Non-small-cell lung carcinoma (NSCLC) is one of the most common types of lung cancers. The use of tyrosine kinase inhibitors (TKIs) is impeded by the emergence of the Thr790Met mutation in a majority of patients with epidermal growth factor receptor (EGFR)-mutant NSCLC. This study aims to investigate the efficacy and safety of nazartinib (EGF816), a third-gen EGFR TKI in patients with EGFR-mutant NSCLC.

This multicenter, open-label, phase 1/2 study included a total of 180 patients with stage IIIB–IV EGFR-mutant NSCLC. The patients were assigned to receive nazartinib orally, once daily in the following dose levels: 75 mg, 100 mg, 150 mg, 200 mg, 225 mg, 300 mg, and 350 mg. The primary outcome of the study was the maximum tolerated dose of nazartinib.

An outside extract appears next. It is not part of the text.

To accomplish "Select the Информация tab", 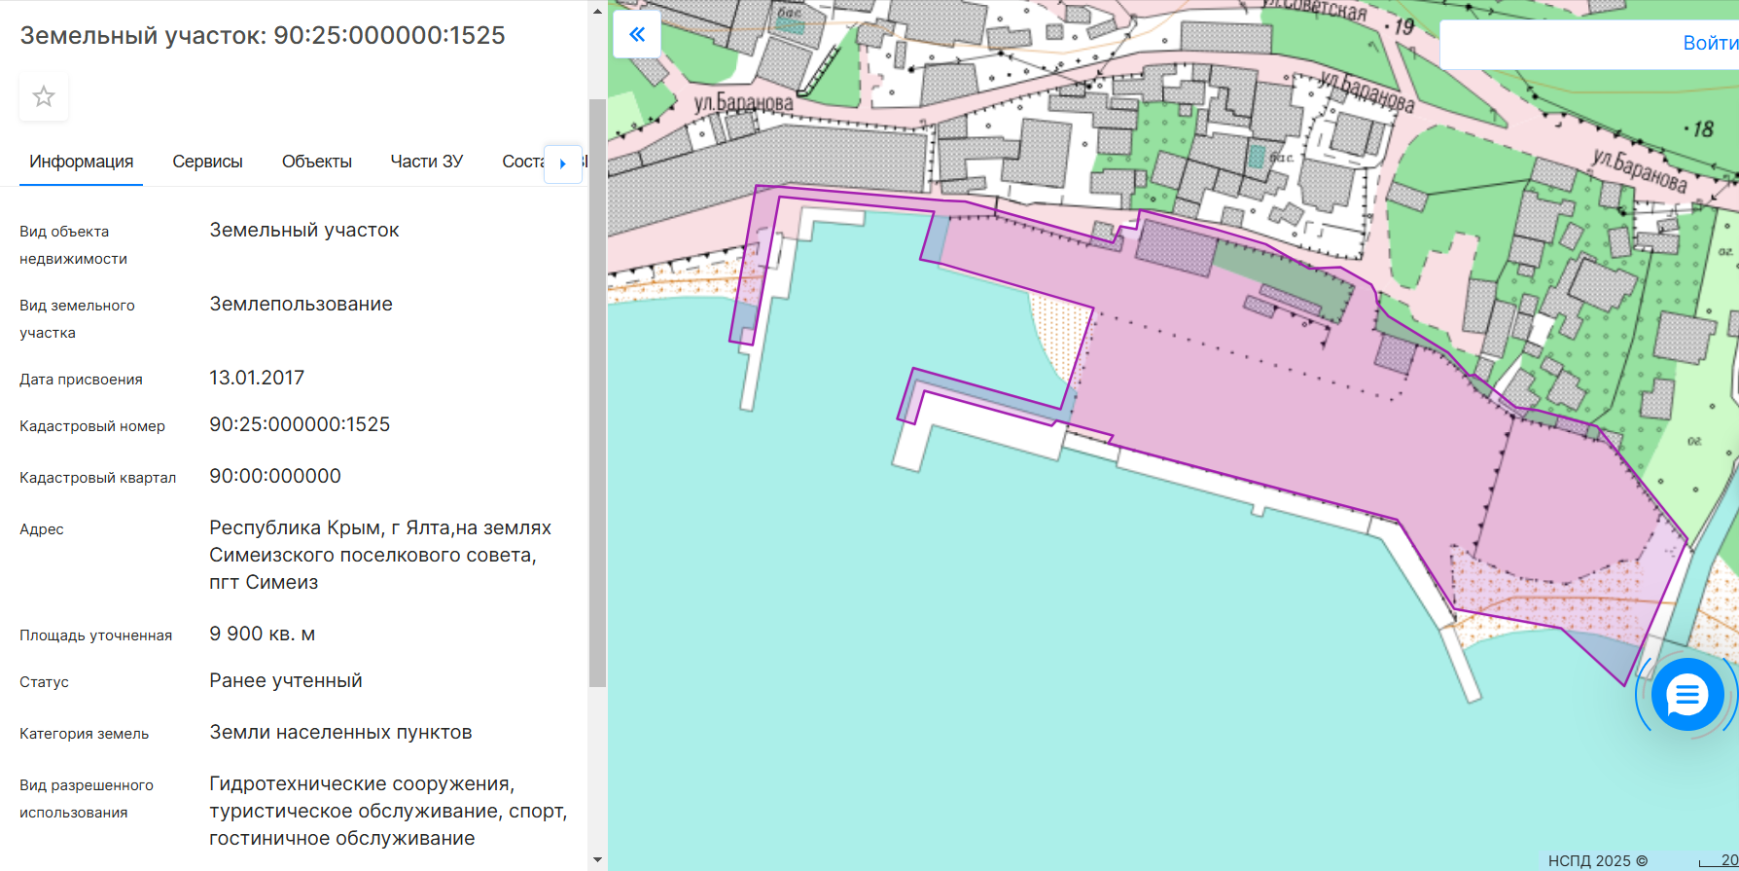I will tap(82, 162).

A total of 7 dose-limiting toxicities were observed during the study. The maximum tolerated dose was not met, but the findings declared 150 mg once daily as the recommended dose. Commonly occurring adverse events were rash (62%), fatigue (30%), and stomatitis (30%). Serious adverse events occurred in 9%, though no deaths were reported during the study.

The research concluded that the recommended dose of nazartinib was 150 mg once daily, and the medication had an acceptable safety profile with low-grade toxicity.